When I look at Lisa, she has that face on, the one she always has before she wants to ask a question.
“If you had a choice, that you could have your mum back, but it meant your dad had to be dead, what would you choose?”
I laugh. “That’s a stupid question.”
“If I could only choose one of mine, I’d choose my dad, I totally would.”
I don’t like Lisa’s question, but it’s like a hook inside my head. It makes me think about the night me and Dad played “Stone Free” seventeen times in a row when the O’Loughlins were banging on the wall and Dad bangs back, in time with the music, and tells them to “go fuck themselves” and I’m scared but then I’m laughing too, and afterwards he finds some vanilla ice cream in the back of the freezer under all the ice and makes a Coke float for me and a Harp float for him.

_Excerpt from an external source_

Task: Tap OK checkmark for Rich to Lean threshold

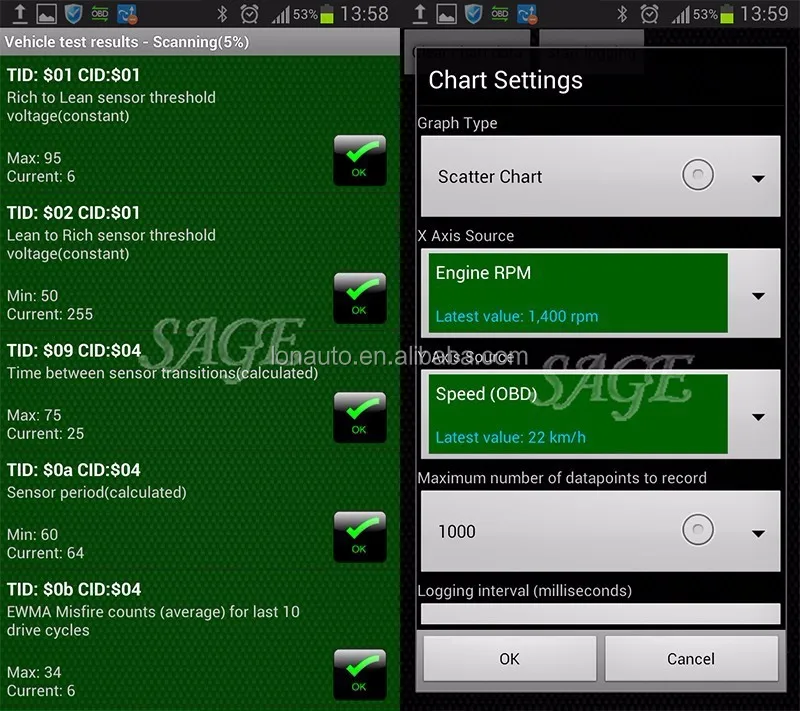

When I think of happiness then, I think of that night, Dad’s face streaming with sweat, his smile. But thinking about that night makes me think about the next morning, when I want to do it all over again, but he won’t—he won’t get up or open the curtains or do anything all day nearly, and I don’t know what I’ve done to make him so sad.
Lisa nudges me with her elbow. “Come on, it’s only hypothetical, it’s not like it matters.” We’re almost at Billie’s shop, where Aisling Begley and Alison Ryan are standing outside eating Mr. Freezes. She wants me to answer before I get there.
“It’s a stupid question, Lisa. Of course I’d choose my dad.” That’s what I tell Lisa but, in my head, I say something else, Mum, something she doesn’t hear, something no one does except maybe God, if there is a God.